Verilen Metin:
Suna Erden

GMO Başkanı Sibel Taçay, gıda ile ilgili mevzuatın yetersiz kaldığını, bunun denetimlerin yetersiz kalmasına ve yanlış uygulama yapanlara cezai işlem yapılamamasına sebep olduğunu söyledi 

Gıda Mühendisleri Odası Başkanı (GMO) Sibel Taçay, gıda ile ilgili mevzuatın günümüz ihtiyacına cevap veremediğini, güncellenmesi gerektiğini, gıda güvenliği ihlallerine caydırıcı ceza verilmesi gerektiğini söyledi. Star Kıbrıs’a konuşan Taçay, mevcut yasaların, cezalar konusunda yetersiz kaldığını, yanlış uygulama yapanlara yönelik cezai işlem yapılamamasına sebep olduğunu söyledi. 

Taçay, ilgili bakanlıkların hem ithal ürünlerde, hem de KKTC’de üretilen gıda maddeleri ile üretim tesislerine yönelik denetimlerini artırması gerektiğini vurguladı. Gıdalarda kullanılan katkı maddeleri ile ilgili de açıklama yapan Taçay, birçok izinli katkı maddesinin gıdalarda kullanım limitleri olduğunu, bu limitlere uyulmadığı takdirde gıdayı zararlı hale getireceğini söyledi. 

“YANLIŞ YAPANLARA CEZAİ İŞLEM YAPILAMIYOR” 

Gıda Mühendisleri Odası Başkanı Sibel Taçay, mevcut olan gıda mevzuatının güncelliğini kaybettiğini, günümüz ihtiyacına cevap veremediğini söyledi. 

Taçay, her konuda olduğu gibi gıda güvenliği konusunda da, yanlış işlem yapan kişi ve işletmelere caydırıcı cezalar verilmesi gerektiğini ancak mevcut yasaların, cezalar konusunda yetersiz kaldığını ifade etti.

Veri Satırları:
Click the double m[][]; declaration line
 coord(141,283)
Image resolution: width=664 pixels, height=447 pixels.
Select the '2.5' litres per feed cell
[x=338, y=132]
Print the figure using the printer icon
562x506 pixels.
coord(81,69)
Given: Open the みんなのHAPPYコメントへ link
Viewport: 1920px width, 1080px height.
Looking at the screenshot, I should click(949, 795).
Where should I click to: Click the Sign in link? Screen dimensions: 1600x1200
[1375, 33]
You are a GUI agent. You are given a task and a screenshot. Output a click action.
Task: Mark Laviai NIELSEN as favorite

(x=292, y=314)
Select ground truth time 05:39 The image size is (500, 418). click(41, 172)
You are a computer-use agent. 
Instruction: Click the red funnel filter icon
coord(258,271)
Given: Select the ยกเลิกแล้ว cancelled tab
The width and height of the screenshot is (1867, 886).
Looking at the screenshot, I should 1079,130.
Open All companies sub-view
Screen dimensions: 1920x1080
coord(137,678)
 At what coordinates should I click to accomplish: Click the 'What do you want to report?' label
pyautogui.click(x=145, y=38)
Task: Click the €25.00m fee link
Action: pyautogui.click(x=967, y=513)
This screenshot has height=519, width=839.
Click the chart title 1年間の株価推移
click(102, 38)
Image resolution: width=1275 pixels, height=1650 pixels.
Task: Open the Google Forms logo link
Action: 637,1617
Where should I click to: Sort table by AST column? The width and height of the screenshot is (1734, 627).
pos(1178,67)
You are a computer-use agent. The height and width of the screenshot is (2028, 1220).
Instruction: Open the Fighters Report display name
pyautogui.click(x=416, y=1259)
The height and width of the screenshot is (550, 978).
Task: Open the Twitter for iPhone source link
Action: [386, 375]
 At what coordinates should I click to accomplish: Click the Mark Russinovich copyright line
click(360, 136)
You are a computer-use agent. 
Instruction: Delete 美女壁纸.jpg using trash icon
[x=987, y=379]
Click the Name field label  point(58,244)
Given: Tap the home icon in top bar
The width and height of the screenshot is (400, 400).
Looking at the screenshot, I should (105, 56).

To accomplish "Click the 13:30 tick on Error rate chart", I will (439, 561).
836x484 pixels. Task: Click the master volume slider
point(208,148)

Soru A:
Gıda mevzuatı haberine göre şu soruları yanıtlayın:
(i) Sibel Taçay hangi meslek kuruluşunun başkanıdır?
(ii) Taçay açıklamalarını hangi yayın organına yapmıştır?
(iii) İzinli katkı maddelerinin kullanım limitlerine uyulmadığında gıda ne hale gelir?
Soru B:
Gıda mevzuatı haberinde Taçay, ilgili bakanlıkların denetimlerini artırması gereken alanları sayıyor. Bu alanları sıralayın.
Soru C:
Gıda mevzuatı haberini son cümlesinden sonra sürdürün.
Satırlar başka bir kaynaktan alınmıştır.

Yanıt A:
(i) Gıda Mühendisleri Odası (GMO)
(ii) Star Kıbrıs
(iii) Zararlı hale gelir.

Yanıt B:
- İthal ürünler
- KKTC'de üretilen gıda maddeleri
- Üretim tesisleri

Yanıt C:
Taçay, “Bu da hem denetimlerin yetersiz kalmasına hem de yanlış uygulama yapanlara yönelik cezai işlem yapılamamasına sebep olmaktadır” dedi. 

“YETKİLİLER DENETİMLERİ ARTIRMALI” 

Taçay, bu yıl yürürlüğe giren Genel Gıda ve Yem Yasası’nın yasal mevzuatı düzenlemek için önemli bir adım olsa da yeterli olmadığını ifade ederek, ilgili diğer yasalar ile tüzüklerin hazırlanması ve yürürlüğe girmesi gerektiğini dile getirdi. T 

açay, “Yasaların yetki verdiği bakanlıklar, ithal edilen ürünlerle beraber ülkemizde üretilen gıda maddelerine ve üretim tesislerine yönelik denetimlerini artırmalıdır. İç piyasaya yönelik denetimler artırılmalıdır” şeklinde konuştu. 

“KAÇAK ÜRÜNLER YETKİLİLERE BİLDİRİLMELİ” 

Yasak ürünlerin KKTC’ye sokulmadığını, bu ürünlerin ülkeye kaçak olarak getirilmesinin yasa dışı bir işlem olduğunu kaydeden Taçay şunları söyledi:

“Ülkemize ithal edilen gerek gıda maddeleri gerek gıda üretiminde kullanılan hammadde ve katkı maddeleri, izinleri alınarak ve giriş kapılarında kontrolleri yapılarak ülkeye giriş yapmaktadır. Bu kontrollerde, yasaklanmış olan maddelerin giriş yapmasına izin verilmesi mümkün değildir.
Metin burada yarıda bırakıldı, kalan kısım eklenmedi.